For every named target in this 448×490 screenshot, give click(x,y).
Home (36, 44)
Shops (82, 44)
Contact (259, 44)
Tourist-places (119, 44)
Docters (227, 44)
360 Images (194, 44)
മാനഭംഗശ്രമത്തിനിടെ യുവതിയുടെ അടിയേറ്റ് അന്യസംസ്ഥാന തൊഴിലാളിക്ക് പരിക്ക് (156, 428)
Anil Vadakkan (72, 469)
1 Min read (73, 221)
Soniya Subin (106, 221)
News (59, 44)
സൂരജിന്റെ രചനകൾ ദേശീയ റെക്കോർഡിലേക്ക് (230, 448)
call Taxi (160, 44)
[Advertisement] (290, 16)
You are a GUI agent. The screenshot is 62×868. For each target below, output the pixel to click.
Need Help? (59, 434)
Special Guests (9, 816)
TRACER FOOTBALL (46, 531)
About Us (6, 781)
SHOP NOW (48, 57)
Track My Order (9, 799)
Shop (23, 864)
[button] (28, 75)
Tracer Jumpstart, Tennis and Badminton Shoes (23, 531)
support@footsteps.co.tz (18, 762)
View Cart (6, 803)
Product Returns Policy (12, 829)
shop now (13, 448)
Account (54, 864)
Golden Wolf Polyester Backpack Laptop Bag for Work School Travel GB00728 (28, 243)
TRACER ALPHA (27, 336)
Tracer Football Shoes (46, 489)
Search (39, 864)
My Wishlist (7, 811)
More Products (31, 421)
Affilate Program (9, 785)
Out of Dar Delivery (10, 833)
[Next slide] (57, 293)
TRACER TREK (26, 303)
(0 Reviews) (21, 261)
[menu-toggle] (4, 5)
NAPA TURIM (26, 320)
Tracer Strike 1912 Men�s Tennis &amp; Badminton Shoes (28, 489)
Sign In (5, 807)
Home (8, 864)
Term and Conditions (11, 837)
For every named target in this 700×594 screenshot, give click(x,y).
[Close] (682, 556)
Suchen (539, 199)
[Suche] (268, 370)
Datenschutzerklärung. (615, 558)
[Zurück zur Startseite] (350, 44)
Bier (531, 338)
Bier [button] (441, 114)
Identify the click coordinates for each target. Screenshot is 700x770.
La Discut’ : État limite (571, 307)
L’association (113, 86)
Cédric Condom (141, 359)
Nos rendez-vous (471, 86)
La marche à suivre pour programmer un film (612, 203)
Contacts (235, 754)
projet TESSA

Exercise instructions: Can you convert all of the records above into a numbered list, one line per entry, with any blank lines left out?

Response for this exercise:
1. For every named target in this 448×490 screenshot, give click(x,y).
2. Home (36, 44)
3. Shops (82, 44)
4. Contact (259, 44)
5. Tourist-places (119, 44)
6. Docters (227, 44)
7. 360 Images (194, 44)
8. മാനഭംഗശ്രമത്തിനിടെ യുവതിയുടെ അടിയേറ്റ് അന്യസംസ്ഥാന തൊഴിലാളിക്ക് പരിക്ക് (156, 428)
9. Anil Vadakkan (72, 469)
10. 1 Min read (73, 221)
11. Soniya Subin (106, 221)
12. News (59, 44)
13. സൂരജിന്റെ രചനകൾ ദേശീയ റെക്കോർഡിലേക്ക് (230, 448)
14. call Taxi (160, 44)
15. [Advertisement] (290, 16)
16. You are a GUI agent. The screenshot is 62×868. For each target below, output the pixel to click.
17. Need Help? (59, 434)
18. Special Guests (9, 816)
19. TRACER FOOTBALL (46, 531)
20. About Us (6, 781)
21. SHOP NOW (48, 57)
22. Track My Order (9, 799)
23. Shop (23, 864)
24. [button] (28, 75)
25. Tracer Jumpstart, Tennis and Badminton Shoes (23, 531)
26. support@footsteps.co.tz (18, 762)
27. View Cart (6, 803)
28. Product Returns Policy (12, 829)
29. shop now (13, 448)
30. Account (54, 864)
31. Golden Wolf Polyester Backpack Laptop Bag for Work School Travel GB00728 (28, 243)
32. TRACER ALPHA (27, 336)
33. Tracer Football Shoes (46, 489)
34. Search (39, 864)
35. My Wishlist (7, 811)
36. More Products (31, 421)
37. Affilate Program (9, 785)
38. Out of Dar Delivery (10, 833)
39. [Next slide] (57, 293)
40. TRACER TREK (26, 303)
41. (0 Reviews) (21, 261)
42. [menu-toggle] (4, 5)
43. NAPA TURIM (26, 320)
44. Tracer Strike 1912 Men�s Tennis &amp; Badminton Shoes (28, 489)
45. Sign In (5, 807)
46. Home (8, 864)
47. Term and Conditions (11, 837)
48. For every named target in this 700×594 screenshot, give click(x,y).
49. [Close] (682, 556)
50. Suchen (539, 199)
51. [Suche] (268, 370)
52. Datenschutzerklärung. (615, 558)
53. [Zurück zur Startseite] (350, 44)
54. Bier (531, 338)
55. Bier [button] (441, 114)
56. Identify the click coordinates for each target. Screenshot is 700x770.
57. La Discut’ : État limite (571, 307)
58. L’association (113, 86)
59. Cédric Condom (141, 359)
60. Nos rendez-vous (471, 86)
61. La marche à suivre pour programmer un film (612, 203)
62. Contacts (235, 754)
63. projet TESSA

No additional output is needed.